Content-based Recommendations for News Media

Published in

Froomle

5 min readFeb 8, 2023

Media companies need to consider several factors in developing a strategy for recommending news to readers. — Photo by Bank Phrom on Unsplash

News recommendations are often seen as a particular case in the recommender systems field. Methods and architectures are explicitly created for news recommendations. One important concern is the rapidly changing set of relevant items. New items are constantly published, while older ones become obsolete. Algorithms need to be able to handle this changing environment.

The state of the art for news recommendations typically uses a hybrid approach, combining content-based recommendations with collaborative filtering and/or item features such as popularity and recency.

In this blog, we give an overview of which principles underpin Content-Based Recommender Systems and share insights we at Froomle have learned from both literature and practice.

What Are Content-Based Approaches for News?

Items a user read are used to construct a user profile.

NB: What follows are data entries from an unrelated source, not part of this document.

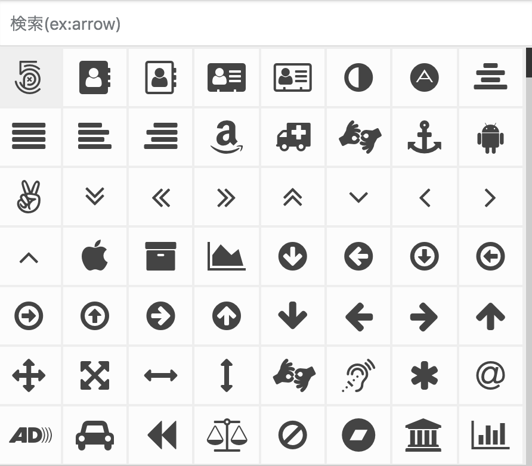Screen dimensions: 532x466
Task: Pick the audio description AD icon
Action: point(30,435)
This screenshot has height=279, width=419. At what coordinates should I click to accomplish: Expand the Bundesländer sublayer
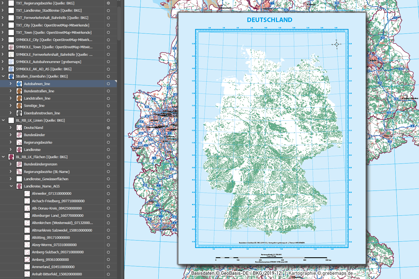coord(11,135)
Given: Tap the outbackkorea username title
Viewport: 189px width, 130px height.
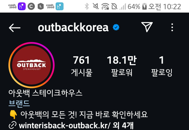Looking at the screenshot, I should point(73,27).
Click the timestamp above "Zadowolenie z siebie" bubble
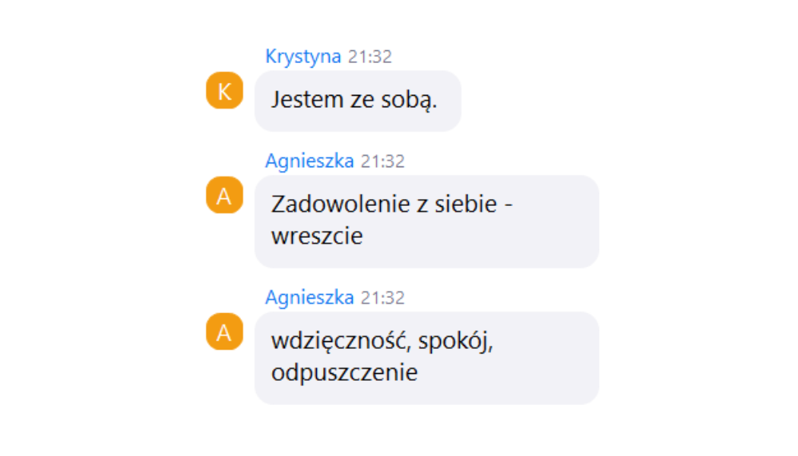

This user profile is an aggregation of the user’s interests, for a variety of what we call “features.”
These features can be broad categories (like domestic news and sports), narrow topics (like “The Champions League” or “Tour de France”), entities, or abstract features obtained with natural language processing techniques used on the title or article text.

How are these profiles computed? The first step is nearly always to compute a profile for each of the items. These can be binary vectors (is something related to a topic or not?), count vectors (how many times does a term occur), float vectors (embeddings computed through neural networks), or any combinations thereof.

The news recommendation framework SCENE uses related topics and entities to represent items (binary profile), while CHAMELEON computes an embedding for the items using a convolutional neural network. The user profiles are constructed based on these item profiles. Typical approaches include averaging the profiles of each item a user has seen or learning the user profile using a deep neural network.

The system used in Google News takes a different approach. Instead of the typical similarity approaches, it uses a probabilistic approach. For each category of items, it computes how likely a user is to click on or interact with that category based on historical data. It’s this probability it saves in the user profile.

The computed user profile can be used for both analysis and recommendations.

In analysis, the profiles can help answer questions like “How many users are interested in topic X?” or “How big is the overlap in readers between entity A and entity B?”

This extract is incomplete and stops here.